All That Is Bitter and Sweet_ A Memoir - Ashley Judd [85]
Our next stop was a small, tired yard where a decrepit, hand-painted double-decker bus was parked to one side. A hand pump for water was in the center, and around it were a few small tin outbuildings. In one of them I was amazed to discover about thirty calm, wide-eyed babies sitting in an orderly row on the floor. All were AIDS orphans; some were HIV-positive, some were not. The children were subdued because many didn’t feel well, and it was terribly hot. The program here was an extremely modest foster care scheme run by a local woman. It had little, if any, funding. Neighbors and churches donated food, but some days the kids did without. They spread the kids around to locals who could handle them, and a child might not stay in the same house two nights in a row.
Seconds after walking in, Papa Jack, Kate, and I had babies to look after. It struck us how each child was placid, unperturbed about being approached and held by strangers, and in fact they reached up trustingly, undoubtedly because they were passed around so much. Papa Jack ended up with a big toddler in his arms, who was sound asleep in minutes.
“Hey, I can put anyone out,” he said proudly. He held him the entire time.
It was touching to see how nurturing the older children were to the younger. One could only hope that they didn’t end up caregivers with total responsibility for them, as so many orphans did. This contributed to the horrible cycle of cross-generational and transactional sex, when the young girls trying to feed themselves and babies had sex with older men for food and supplies and were then of course at major risk for HIV. Insist on a condom? No power to. Abstain? If you abstain, you and the little ones starve.

SET TASKS:
[A] Decide whether each statement agrees with the memoir passage about the orphan foster care yard. Answer yes or no for each, and quote the words from the passage that settle it. (i) The foster care program there was well funded. (ii) Papa Jack held the toddler for the whole visit. (iii) The babies became upset when strangers picked them up.
[B] Extend the memoir passage about the orphan foster care yard by one paragraph, starting after its final sentence.

DATASET SECTION:

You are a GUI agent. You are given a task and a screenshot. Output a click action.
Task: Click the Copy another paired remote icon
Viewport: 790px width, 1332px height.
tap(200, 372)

OUTPUTS BY TASK:
[A]
(i) No: "It had little, if any, funding."
(ii) Yes: "He held him the entire time."
(iii) No: "each child was placid, unperturbed about being approached and held by strangers"

[B]
After their dinner of rice and pap—cornmeal mush—with gravy, the children became a little more active. I stayed for a long while, working my way through the babies until I got to Nonno, whose name meant “Lucky.” I decided to talk a walk with Nonno in my arms to a cinder-block building where I heard singing. It apparently served as a church on Wednesdays for a few adults who came to worship and be fed a snack. There was white bread, peanut butter, and juice. I sat on the floor next to a large woman who passed her sandwich to my baby, who serenely ate it on top of his rice and pap. I took off his sweaty shirt, and he cooperated perfectly, holding out one arm and then the other, and it occurred to me that he needed water. I was not supplementing his care that afternoon: I was his caregiver. He was, in fact, dehydrated, and I stayed in church with the praise and dancing filling my eyes with tears, sitting on the floor and giving sips of water to my boy until he was rehydrated. After a while, a reluctant Papa Jack came over and said everyone was waiting for me. I panicked. I couldn’t set him down. I was beside myself. After we sang “Amazing Grace,” I waved another woman over to me. I prayed with her, and that helped me do the impossible: pull myself together so I could come to grips with walking away from my sweet little Nonno and all the other children I would leave behind.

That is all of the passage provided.